BEGIN
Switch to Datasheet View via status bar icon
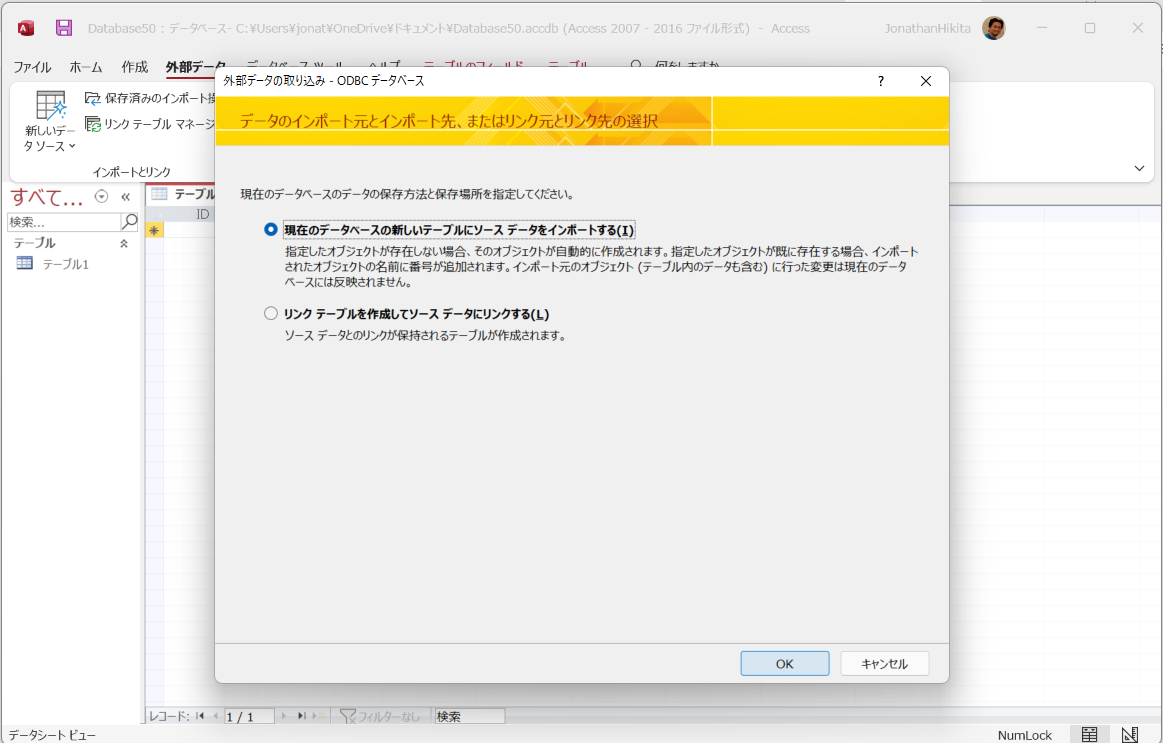Image resolution: width=1163 pixels, height=743 pixels. click(x=1089, y=734)
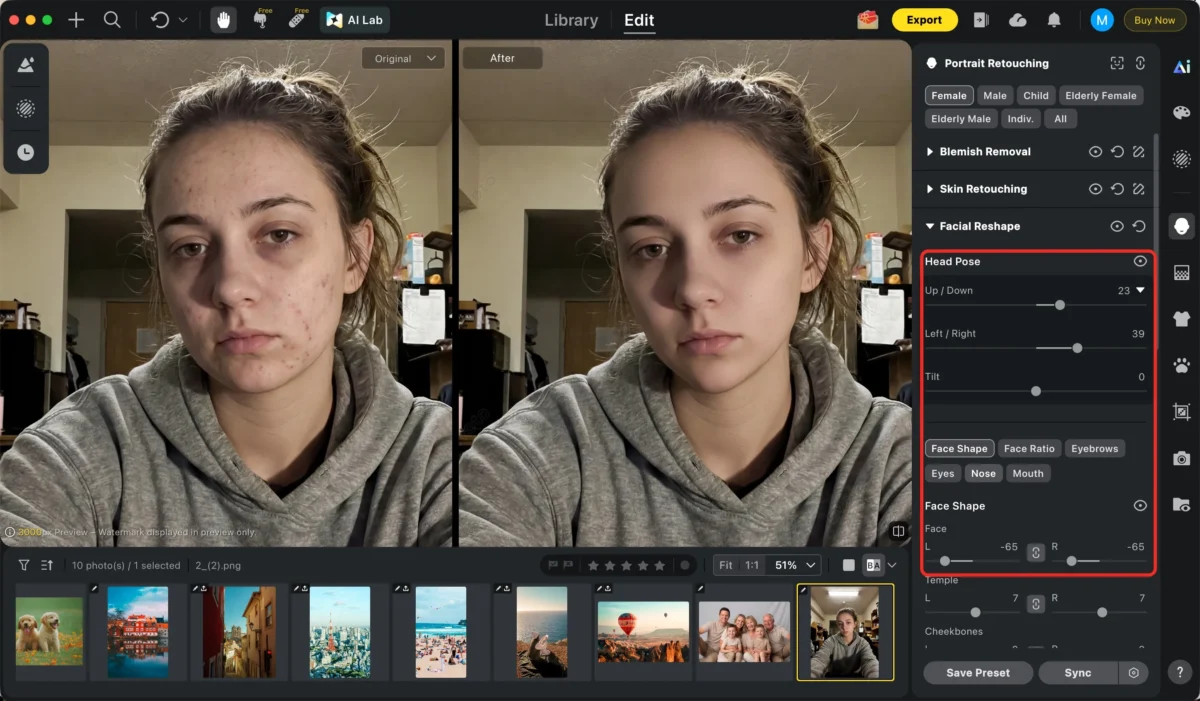1200x701 pixels.
Task: Open the AI Lab
Action: [x=354, y=19]
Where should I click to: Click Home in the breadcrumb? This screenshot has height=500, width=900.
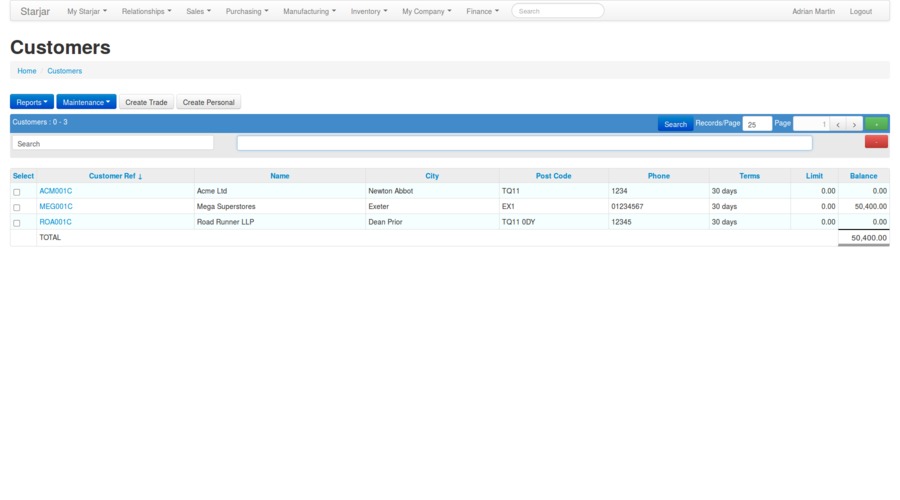tap(27, 71)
END
• [To do]: All that's required is the material above repeated exactly, minus any picture.

• [Task response]:
Switch to Datasheet View via status bar icon
Image resolution: width=1163 pixels, height=743 pixels. click(x=1089, y=734)
1200x701 pixels.
Task: Open the AI Lab
Action: [x=354, y=19]
Where should I click to: Click Home in the breadcrumb? This screenshot has height=500, width=900.
tap(27, 71)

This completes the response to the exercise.